Entries taken from a collection:
★ ★ ★ ★ ★ ★ ★

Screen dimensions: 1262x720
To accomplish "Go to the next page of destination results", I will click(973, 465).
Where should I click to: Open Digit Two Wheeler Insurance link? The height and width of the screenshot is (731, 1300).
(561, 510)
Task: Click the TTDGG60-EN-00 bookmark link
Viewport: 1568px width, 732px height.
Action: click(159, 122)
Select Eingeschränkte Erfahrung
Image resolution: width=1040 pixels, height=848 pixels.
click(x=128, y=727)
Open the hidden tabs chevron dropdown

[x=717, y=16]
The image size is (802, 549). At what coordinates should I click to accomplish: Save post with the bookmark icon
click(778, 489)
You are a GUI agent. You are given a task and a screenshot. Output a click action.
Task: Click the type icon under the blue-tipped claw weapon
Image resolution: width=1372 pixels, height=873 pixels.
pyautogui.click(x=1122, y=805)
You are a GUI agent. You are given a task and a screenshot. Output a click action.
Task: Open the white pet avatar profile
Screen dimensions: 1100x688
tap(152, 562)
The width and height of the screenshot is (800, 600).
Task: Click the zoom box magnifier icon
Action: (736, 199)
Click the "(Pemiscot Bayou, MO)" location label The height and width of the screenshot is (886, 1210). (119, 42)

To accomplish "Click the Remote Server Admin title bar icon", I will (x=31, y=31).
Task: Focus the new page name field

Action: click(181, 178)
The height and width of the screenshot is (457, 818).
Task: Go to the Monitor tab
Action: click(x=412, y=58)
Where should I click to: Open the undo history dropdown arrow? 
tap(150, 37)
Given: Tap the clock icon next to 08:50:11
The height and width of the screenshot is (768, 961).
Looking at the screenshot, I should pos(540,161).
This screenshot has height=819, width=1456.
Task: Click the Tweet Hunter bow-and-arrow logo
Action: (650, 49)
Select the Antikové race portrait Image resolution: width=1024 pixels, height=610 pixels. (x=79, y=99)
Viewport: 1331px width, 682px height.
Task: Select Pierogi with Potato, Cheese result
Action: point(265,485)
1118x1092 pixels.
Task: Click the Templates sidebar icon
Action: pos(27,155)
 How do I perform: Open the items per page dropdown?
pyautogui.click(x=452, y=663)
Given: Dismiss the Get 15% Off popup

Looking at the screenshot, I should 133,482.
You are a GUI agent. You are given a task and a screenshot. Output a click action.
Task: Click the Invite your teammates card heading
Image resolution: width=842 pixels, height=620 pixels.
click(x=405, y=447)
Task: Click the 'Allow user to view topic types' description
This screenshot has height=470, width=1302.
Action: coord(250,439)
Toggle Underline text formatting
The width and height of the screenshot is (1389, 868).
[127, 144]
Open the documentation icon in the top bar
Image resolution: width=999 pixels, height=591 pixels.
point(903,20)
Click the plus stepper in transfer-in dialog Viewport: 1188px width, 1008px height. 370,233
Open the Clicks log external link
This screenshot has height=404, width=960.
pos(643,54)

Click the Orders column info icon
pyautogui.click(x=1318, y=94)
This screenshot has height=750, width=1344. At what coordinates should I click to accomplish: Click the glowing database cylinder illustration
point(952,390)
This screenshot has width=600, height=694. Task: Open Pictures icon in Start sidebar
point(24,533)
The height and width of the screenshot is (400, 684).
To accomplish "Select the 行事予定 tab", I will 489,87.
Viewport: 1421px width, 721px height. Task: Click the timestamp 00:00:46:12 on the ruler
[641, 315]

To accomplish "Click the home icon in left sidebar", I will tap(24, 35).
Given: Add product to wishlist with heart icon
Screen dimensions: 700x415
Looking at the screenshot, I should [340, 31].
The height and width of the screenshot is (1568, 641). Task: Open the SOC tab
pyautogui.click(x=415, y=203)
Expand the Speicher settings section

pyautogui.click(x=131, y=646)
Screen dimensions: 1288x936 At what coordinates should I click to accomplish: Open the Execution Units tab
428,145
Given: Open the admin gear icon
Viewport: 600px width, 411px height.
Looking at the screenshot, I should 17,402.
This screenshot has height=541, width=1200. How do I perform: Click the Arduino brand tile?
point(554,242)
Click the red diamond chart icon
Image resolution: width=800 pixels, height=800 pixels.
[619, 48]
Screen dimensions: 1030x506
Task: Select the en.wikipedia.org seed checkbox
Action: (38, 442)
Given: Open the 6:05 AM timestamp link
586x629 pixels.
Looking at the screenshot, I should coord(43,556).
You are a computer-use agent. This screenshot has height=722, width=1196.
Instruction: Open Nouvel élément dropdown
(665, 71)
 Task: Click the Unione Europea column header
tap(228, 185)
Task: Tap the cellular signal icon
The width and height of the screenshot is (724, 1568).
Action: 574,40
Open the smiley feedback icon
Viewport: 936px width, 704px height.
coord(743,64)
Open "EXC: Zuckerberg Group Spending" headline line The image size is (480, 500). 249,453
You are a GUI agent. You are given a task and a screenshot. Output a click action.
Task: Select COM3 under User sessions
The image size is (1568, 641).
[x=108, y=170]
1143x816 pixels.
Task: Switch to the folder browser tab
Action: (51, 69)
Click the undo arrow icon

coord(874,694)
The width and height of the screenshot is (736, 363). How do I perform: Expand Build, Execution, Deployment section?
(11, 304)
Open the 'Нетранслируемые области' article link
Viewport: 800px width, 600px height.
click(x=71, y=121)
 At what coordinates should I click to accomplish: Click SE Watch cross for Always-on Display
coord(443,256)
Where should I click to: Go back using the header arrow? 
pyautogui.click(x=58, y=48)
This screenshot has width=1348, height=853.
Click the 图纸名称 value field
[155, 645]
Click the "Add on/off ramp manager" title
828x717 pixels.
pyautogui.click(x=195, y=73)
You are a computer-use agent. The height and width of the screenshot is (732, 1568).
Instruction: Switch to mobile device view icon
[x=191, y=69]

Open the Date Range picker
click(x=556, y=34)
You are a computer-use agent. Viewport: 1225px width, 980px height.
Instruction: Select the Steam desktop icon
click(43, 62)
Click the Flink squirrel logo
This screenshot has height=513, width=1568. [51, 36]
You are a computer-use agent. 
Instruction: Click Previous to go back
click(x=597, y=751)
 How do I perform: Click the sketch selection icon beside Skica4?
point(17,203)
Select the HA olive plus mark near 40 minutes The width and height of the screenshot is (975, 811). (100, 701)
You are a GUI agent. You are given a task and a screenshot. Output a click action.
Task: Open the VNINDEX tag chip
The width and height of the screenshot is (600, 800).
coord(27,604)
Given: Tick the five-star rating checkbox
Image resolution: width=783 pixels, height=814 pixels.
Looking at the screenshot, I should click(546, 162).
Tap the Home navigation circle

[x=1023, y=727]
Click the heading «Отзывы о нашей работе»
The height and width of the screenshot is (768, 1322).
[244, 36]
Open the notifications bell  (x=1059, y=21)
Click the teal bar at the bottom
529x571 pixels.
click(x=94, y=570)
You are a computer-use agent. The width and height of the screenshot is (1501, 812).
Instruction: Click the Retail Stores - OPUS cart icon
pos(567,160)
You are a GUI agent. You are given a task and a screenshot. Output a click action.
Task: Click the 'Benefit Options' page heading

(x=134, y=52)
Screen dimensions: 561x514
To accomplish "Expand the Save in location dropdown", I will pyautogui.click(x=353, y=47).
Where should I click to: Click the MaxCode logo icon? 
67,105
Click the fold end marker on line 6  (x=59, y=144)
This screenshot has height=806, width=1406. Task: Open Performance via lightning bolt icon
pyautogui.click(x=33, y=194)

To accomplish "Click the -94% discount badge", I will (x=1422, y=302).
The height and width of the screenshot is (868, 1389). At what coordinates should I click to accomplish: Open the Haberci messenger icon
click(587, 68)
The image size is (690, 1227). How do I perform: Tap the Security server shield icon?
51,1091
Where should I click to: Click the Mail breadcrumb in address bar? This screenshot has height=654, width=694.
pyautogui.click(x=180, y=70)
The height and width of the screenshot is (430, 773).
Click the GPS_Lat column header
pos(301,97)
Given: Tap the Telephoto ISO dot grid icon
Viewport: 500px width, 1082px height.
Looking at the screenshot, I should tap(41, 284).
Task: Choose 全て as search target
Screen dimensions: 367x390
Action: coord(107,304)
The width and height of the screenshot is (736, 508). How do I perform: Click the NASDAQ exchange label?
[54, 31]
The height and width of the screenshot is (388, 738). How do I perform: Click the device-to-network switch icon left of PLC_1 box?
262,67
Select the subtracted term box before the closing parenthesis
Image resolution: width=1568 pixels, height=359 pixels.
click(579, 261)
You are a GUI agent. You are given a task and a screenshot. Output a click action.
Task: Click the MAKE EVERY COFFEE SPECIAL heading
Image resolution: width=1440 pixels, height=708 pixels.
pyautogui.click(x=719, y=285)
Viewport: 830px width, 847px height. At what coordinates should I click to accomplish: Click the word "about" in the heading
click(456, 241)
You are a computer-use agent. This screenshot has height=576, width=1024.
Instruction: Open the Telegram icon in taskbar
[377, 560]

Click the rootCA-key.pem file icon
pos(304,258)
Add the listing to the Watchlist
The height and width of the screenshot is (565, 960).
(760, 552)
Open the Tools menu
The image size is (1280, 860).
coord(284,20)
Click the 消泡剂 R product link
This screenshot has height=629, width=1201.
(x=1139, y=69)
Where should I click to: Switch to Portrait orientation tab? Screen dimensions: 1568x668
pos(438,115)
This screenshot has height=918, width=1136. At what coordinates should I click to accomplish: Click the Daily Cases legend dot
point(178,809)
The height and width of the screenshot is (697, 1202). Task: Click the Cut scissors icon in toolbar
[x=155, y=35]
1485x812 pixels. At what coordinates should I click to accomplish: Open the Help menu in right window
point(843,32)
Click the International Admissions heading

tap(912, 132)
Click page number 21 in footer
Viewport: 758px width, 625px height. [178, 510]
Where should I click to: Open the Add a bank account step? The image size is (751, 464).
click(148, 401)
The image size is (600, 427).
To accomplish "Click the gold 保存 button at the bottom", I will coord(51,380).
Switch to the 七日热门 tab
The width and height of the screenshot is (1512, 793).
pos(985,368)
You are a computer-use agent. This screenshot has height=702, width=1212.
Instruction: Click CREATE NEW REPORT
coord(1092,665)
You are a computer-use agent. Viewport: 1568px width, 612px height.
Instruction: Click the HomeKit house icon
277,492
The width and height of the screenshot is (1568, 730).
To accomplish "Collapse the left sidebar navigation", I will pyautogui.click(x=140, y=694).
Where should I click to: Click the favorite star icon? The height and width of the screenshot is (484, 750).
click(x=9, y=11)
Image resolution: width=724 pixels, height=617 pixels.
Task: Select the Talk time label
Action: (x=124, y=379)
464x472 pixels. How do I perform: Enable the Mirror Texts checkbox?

★ ★ ★ ★ ★ ★ ★

▶ WORK INSTRUCTION: Which lines above hold the string "product"? Copy each of them.

▶ EXERCISE ANSWER:
Given: Add product to wishlist with heart icon
Click the 消泡剂 R product link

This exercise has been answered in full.